Ad ogni modo, se Hevelius non osò attribuire nomi di personaggi famosi ai luoghi della Luna, il Riccioli non ebbe alcuna esitazione a farlo: fu una scelta astuta perché egli sapeva bene che l’accettazione della sua mappa sarebbe dipesa da molti uomini di scienza, ancora viventi, che si trovavano ivi indicati. Non solo, ma apriva la strada ad aggiungere i nomi di futuri scienziati alla tormentata geografia lunare.


Le scelte vincenti

Leggiamo prima di tutto quanto Riccioli riferisce su chi gli diede l’aiuto essenziale nell’impresa, un confratello che operava dal loro Osservatorio in pieno centro di Bologna: “A dire il vero, ancorché già sapessi della diligenza, prudenza e affidabilità di p. Francesco Maria Grimaldi in osservazioni di questo genere (...), egli si sobbarcò la maggior parte di questo lavoro. Quindi, programmate le osservazioni per il controllo della Luna, egli vigilò per diversi anni con estrema attenzione ed assiduità, come un nuovo, ma più fortunato Endimione [mitico dio amato dalla Luna, ndA] del nostro secolo: considerò attentamente tutte le zone della faccia della Luna grandi, medie e piccole, una alla volta col telescopio, paragonandole costantemente con gli schemi di Van Langren e di Hevelius, che usava tenere sott’occhio.
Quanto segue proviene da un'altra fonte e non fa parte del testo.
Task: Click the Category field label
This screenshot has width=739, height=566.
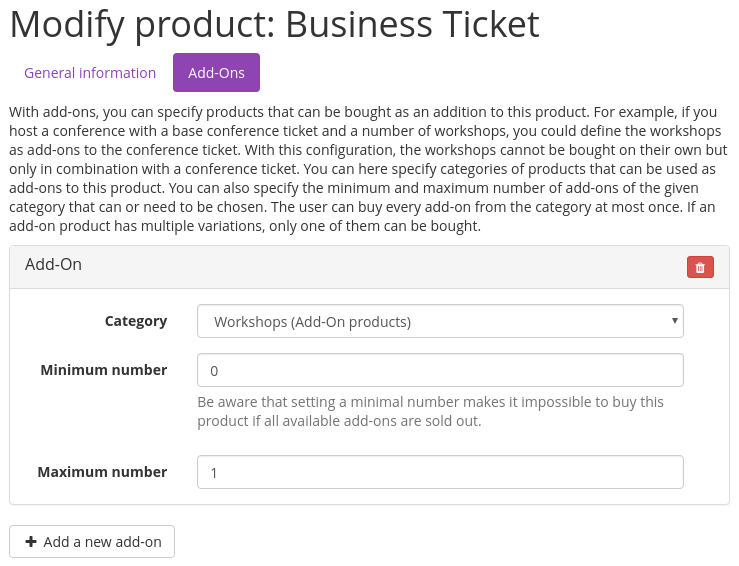Action: [x=136, y=321]
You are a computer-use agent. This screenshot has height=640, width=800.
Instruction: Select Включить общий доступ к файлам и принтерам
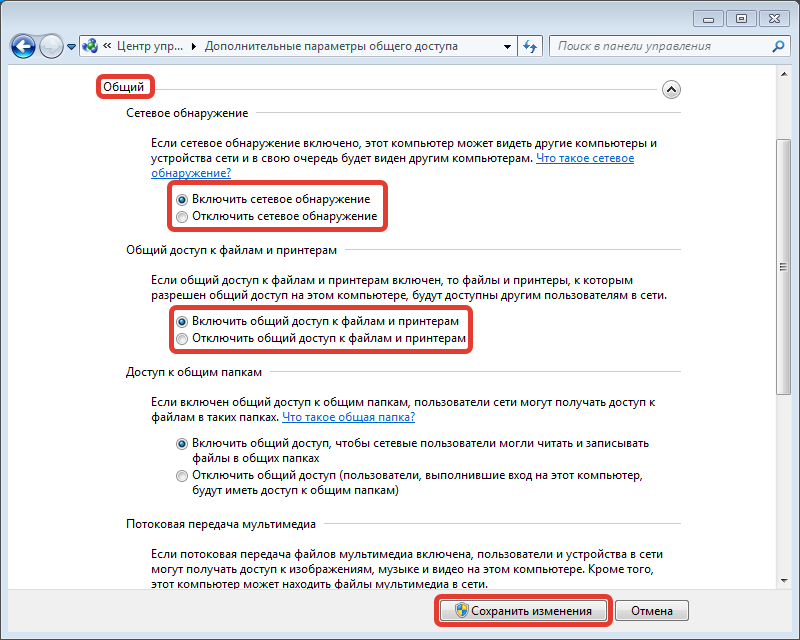(317, 322)
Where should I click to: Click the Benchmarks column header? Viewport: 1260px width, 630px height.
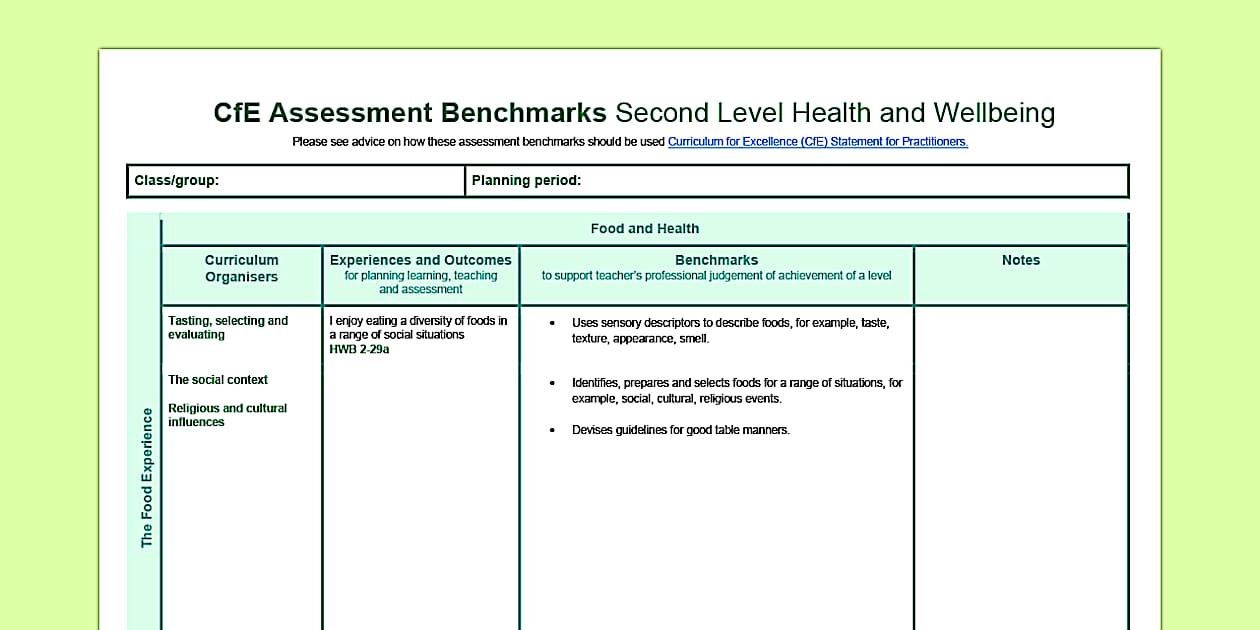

Si accorse tuttavia che, di molte cose fatte egregiamente da loro, ne rimanevano non poche che sarebbero state da aggiungere o da correggere quanto alla localizzazione, alla grandezza, alla sagoma, alla simmetria, alla differenza di chiaroscuri. Pertanto, delineando nuovi schemi e sempre di più altri particolari migliori dei precedenti, di persona non si diede tregua finché non gli sembrò di avere raggiunto l’evidenza della chiarezza sia sulle minime, sia sulle parti note della faccia lunare (...)”. Francesco Grimaldi, che qui troviamo nelle vesti del perseverante ritrattista della Luna, fu anche esperto sperimentatore di ottica.

La nomenclatura lunare fu però opera del Riccioli che dice di avere scelto i nomi di persone “(...) solo fra quelli che furono astronomi, e non astrologi da oroscopi. Ad ogni modo dichiariamo apertamente che noi prendiamo le distanze nel modo più assoluto dall’errore di coloro che supposero la Luna abitata da altri uomini oppure che per meriti vari le anime degli uomini valorosi o anche di altri mortali, dopo la morte, trasmigrassero in svariati luoghi d’asilo nella Luna”.
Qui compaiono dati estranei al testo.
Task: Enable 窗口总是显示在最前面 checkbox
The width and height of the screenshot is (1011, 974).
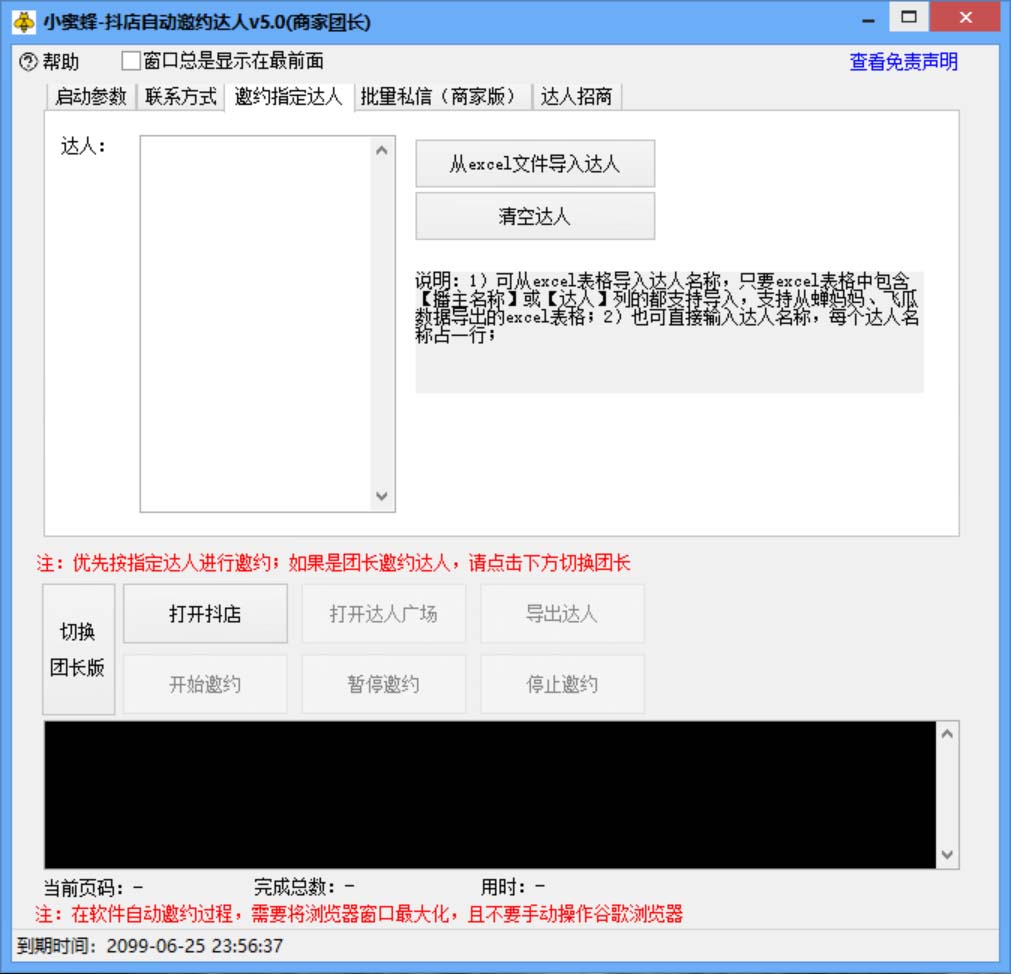Action: pyautogui.click(x=128, y=61)
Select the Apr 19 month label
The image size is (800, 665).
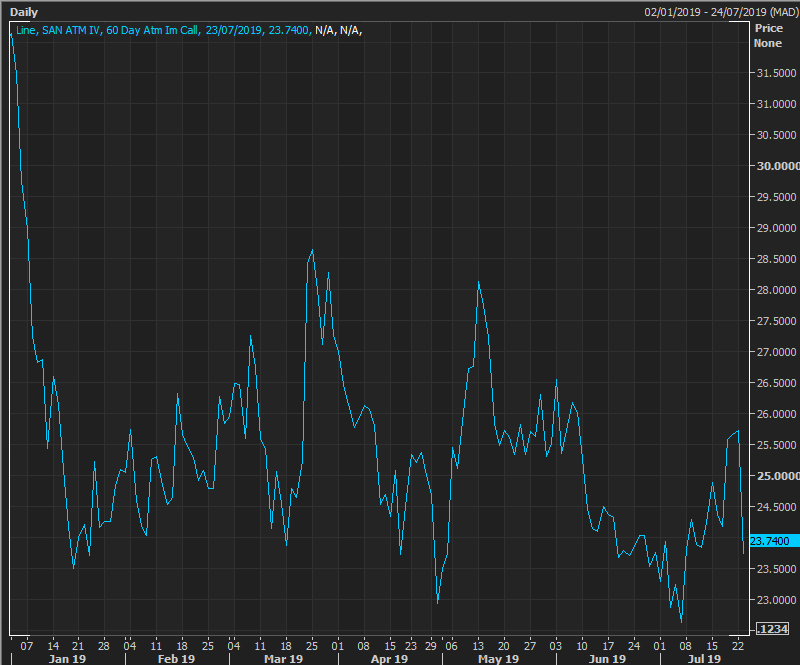[389, 659]
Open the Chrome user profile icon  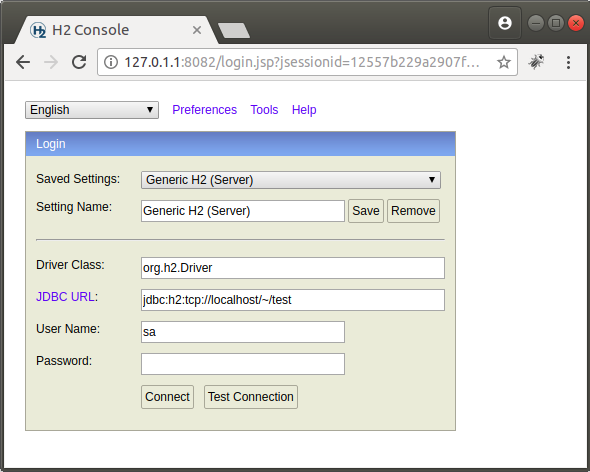[x=505, y=23]
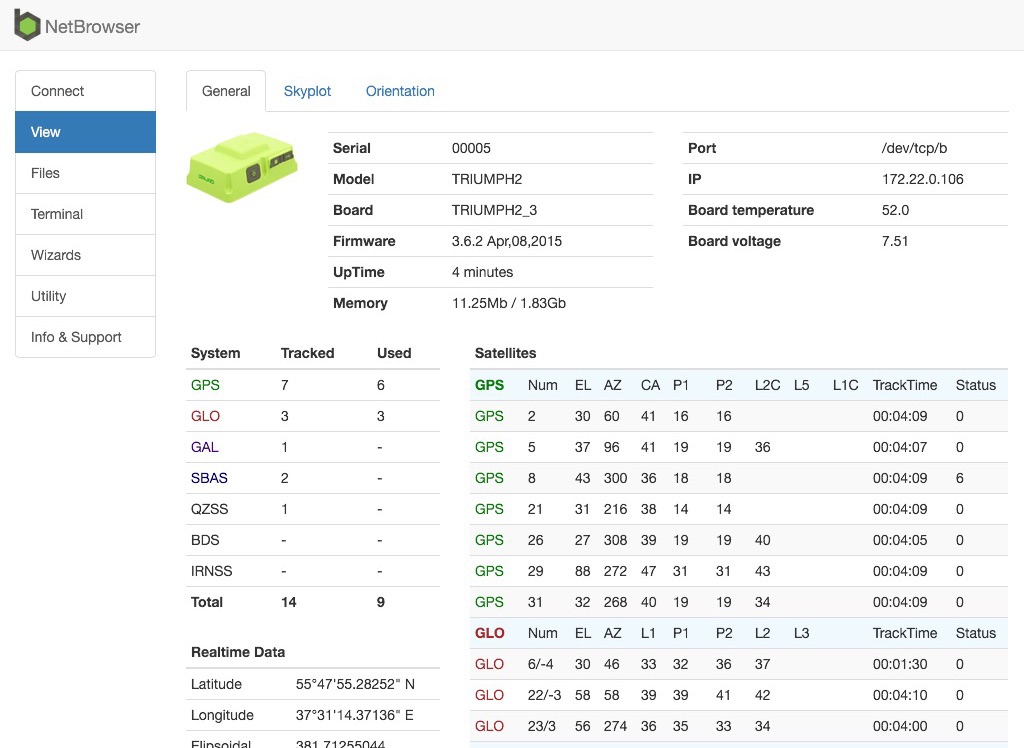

Dopo questa precisazione, che ci fa comprendere certa mentalità dell’epoca, il Riccioli spiega di aver assegnato a zone della Luna nomi che richiamano fenomeni meteorologici, o immaginosi, senza voler ingannare nessuno quanto a validità di analogie: “(...) come la neve sulla Terra Nivium, il sonno della Palus Somniorum, ecc.”. A questo punto, descrive la parte più interessante della collocazione dei nomi, fatta dopo aver diviso la Luna in otto spicchi, con vertici nel centro, che chiama ottanti e numerati da I a VIII, procedendo in senso orario a partire da sopra l’Oceanus Procellarum, per intenderci.

Il primo spicchio (I) associa nomi fantasiosi di terre, mari, golfi, laghi, ecc., a fatti meteorologici (freddo, piogge, grandine, ghiaccio, siccità, ecc.) o a condizioni negative estreme (morte, putredine), per migliorare gradualmente, sul finire del III spicchio, col Mare della Serenità andando verso quelli della Tranquillità, del Nettare e della Fecondità. Stessa sorte per le Terrae limitrofe, partendo da quella della Vita, verso quelle della Salute, del Vigore, della Manna, fino a quella della Fertilità (VI). Con gli spicchi VII e VIII si passa da aree poco nocive sui bordi (Terre della Sterilità e del Calore) ma sempre peggiori andando verso il centro, con le Penisole dei Deliri e dei Fulmini, i Golfi delle Epidemie, dei Calori Soffocanti, ecc., per culminare nell’Isola dei Venti, dominata dal cratere Keplero.

Ma per passare ai nomi propri, dobbiamo prima di tutto capirne di più sulla cattiva o buona fama dei personaggi scelti dal Riccioli, perché tutto dipendeva da quel che ognuno aveva pensato circa la stabilità o i moti della Terra.

Nel solo moto di rotazione giornaliera, Riccioli considerava implicati, in senso negativo, “(...) Platone e Iceta Siracusano, Ecfanto Pitagorico ed Eraclide Pontico, e successivamente copernicani e semicopernicani; di questa seconda classe fanno parte William Gilbert, Longomontano, Muller, Origanus e Argoli. Costoro (...) per non concedere una velocità incredibile alle stelle fisse, dicono che è la Terra stessa che, assieme all’atmosfera, fino alla regione più profonda si muove tutta verso est (...). Ma questa opinione asserita in modo assoluto e non in via ipotetica è stata condannata dalla Sacra Congregazione (...)”. E seguono le solite citazioni sul Decreto del 1616 e la messa al bando del copernicanesimo, a meno di non trattarlo alla stregua di mera ipotesi.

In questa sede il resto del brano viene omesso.